**Supplied material:**
——

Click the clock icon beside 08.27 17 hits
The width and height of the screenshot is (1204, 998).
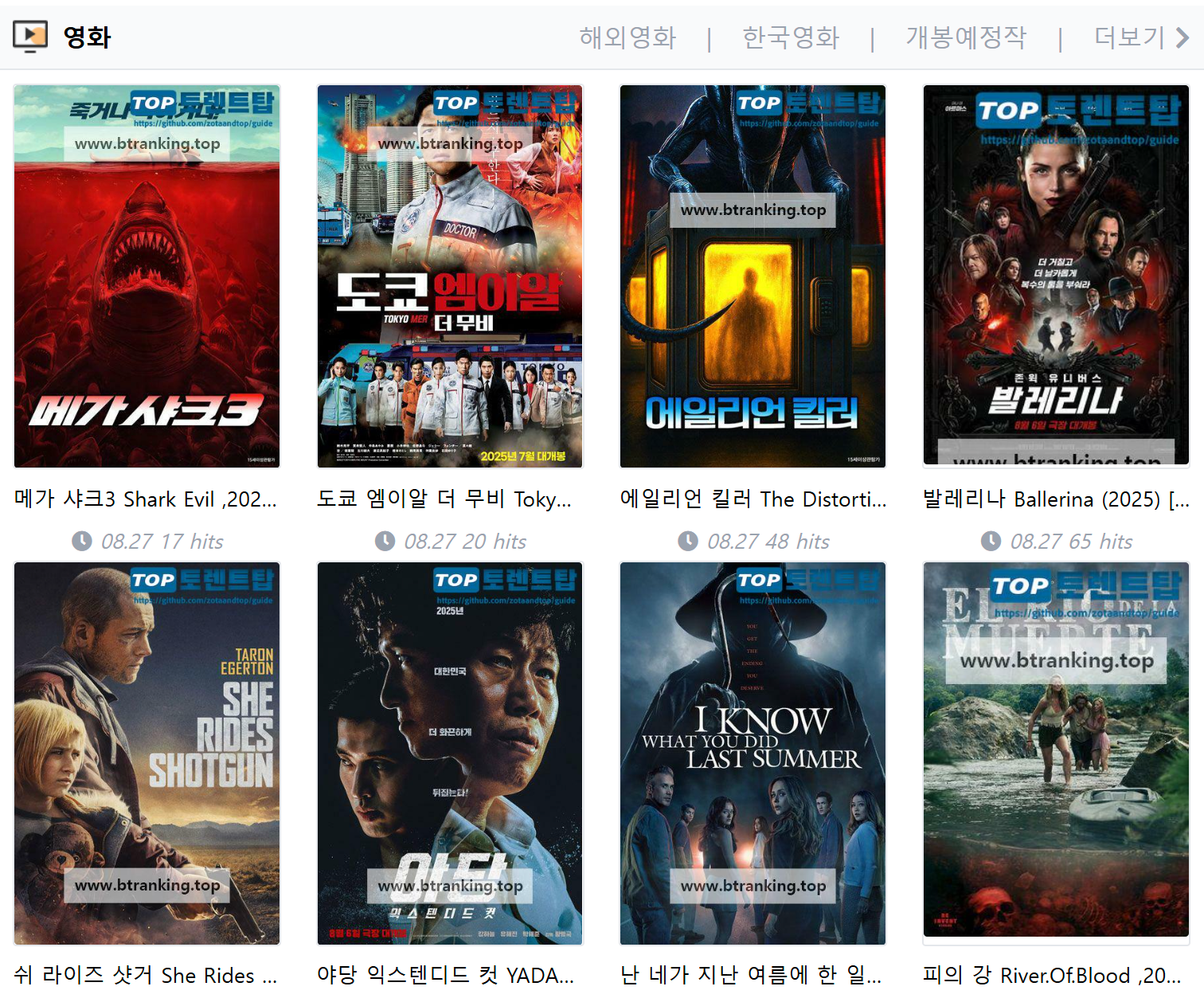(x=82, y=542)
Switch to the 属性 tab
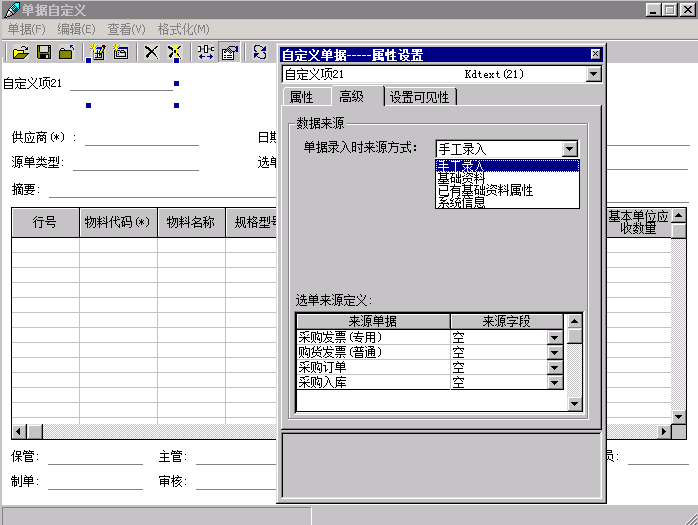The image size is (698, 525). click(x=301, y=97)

——

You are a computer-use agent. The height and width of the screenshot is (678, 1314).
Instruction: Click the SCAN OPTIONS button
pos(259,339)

——

**Required work:**
Repeat the data word for word, everything from the line with "You are a computer-use" down to the line with "pos(259,339)", both of those lines included. Give nothing else.

**Reply:**
You are a computer-use agent. The height and width of the screenshot is (678, 1314).
Instruction: Click the SCAN OPTIONS button
pos(259,339)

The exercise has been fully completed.